__Problem details__:
Return every line from the records below that has the word "computer".

__Record set__:
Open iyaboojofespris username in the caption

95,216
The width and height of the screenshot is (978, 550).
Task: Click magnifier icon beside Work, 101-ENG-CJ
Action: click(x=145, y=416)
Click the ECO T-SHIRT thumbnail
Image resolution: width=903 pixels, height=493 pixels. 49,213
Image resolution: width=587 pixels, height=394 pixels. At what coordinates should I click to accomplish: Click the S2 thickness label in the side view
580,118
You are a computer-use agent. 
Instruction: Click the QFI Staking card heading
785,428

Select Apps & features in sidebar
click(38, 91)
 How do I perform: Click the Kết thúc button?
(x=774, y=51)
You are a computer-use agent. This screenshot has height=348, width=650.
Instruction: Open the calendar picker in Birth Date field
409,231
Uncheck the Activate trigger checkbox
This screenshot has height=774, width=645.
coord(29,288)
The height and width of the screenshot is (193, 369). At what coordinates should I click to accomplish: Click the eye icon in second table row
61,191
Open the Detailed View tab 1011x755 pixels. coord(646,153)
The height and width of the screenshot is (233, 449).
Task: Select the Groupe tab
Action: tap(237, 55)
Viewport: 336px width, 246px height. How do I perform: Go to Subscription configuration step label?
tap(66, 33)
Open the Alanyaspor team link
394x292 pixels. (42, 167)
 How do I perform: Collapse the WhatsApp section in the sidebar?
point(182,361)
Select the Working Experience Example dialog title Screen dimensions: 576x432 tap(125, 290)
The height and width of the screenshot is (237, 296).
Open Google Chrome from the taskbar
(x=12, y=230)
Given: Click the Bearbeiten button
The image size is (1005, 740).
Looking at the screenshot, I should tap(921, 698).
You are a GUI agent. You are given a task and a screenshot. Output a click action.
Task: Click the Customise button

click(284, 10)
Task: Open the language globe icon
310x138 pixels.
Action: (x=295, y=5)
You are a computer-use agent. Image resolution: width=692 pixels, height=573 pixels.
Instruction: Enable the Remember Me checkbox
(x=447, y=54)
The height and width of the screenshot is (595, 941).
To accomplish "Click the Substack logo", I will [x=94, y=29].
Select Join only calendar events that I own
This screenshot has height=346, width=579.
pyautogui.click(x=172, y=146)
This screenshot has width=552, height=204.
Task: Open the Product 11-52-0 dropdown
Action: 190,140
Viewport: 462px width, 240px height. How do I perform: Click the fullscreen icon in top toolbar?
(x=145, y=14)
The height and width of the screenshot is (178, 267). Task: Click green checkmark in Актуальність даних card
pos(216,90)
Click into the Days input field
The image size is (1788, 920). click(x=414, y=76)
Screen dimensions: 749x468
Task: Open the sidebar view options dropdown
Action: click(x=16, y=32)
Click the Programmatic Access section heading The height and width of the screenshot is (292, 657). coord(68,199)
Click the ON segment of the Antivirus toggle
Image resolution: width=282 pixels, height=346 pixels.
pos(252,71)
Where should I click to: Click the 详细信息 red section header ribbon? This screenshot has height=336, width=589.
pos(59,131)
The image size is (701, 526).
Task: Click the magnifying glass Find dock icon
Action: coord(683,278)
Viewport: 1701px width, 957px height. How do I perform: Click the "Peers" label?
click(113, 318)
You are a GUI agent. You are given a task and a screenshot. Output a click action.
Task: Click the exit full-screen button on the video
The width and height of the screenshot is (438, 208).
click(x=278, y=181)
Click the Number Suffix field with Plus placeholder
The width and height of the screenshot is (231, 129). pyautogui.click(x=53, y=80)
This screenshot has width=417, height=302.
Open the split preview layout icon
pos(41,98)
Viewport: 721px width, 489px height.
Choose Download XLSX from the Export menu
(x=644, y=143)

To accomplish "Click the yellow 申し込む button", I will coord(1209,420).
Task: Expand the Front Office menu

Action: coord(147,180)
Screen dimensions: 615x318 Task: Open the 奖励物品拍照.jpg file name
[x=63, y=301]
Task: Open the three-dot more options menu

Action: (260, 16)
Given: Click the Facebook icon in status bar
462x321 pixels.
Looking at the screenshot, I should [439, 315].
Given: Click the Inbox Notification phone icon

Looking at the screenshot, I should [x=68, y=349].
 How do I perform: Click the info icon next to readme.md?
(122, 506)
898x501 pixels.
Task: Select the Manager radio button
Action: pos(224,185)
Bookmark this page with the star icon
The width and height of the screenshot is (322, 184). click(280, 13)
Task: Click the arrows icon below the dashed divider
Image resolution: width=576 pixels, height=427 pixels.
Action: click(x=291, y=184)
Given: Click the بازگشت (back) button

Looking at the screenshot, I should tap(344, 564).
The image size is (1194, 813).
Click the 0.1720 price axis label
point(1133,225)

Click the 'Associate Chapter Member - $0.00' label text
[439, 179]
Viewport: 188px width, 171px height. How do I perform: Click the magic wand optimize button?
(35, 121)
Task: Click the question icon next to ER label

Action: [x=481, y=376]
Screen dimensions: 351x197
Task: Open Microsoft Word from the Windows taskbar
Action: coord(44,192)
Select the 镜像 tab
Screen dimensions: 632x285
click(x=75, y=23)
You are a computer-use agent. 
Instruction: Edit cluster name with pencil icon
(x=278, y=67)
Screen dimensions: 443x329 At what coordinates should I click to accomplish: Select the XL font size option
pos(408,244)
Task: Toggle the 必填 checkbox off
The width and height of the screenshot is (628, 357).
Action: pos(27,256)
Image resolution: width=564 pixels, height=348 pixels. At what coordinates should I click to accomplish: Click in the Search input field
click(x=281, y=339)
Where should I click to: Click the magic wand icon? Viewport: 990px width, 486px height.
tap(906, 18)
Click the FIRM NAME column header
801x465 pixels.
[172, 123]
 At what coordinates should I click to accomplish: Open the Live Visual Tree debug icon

__Completed task__:
You are a computer-use agent. 
You are a computer-use agent. This screenshot has height=348, width=650.
You are a computer-use agent. Image resolution: width=692 pixels, height=573 pixels.
You are a computer-use agent. 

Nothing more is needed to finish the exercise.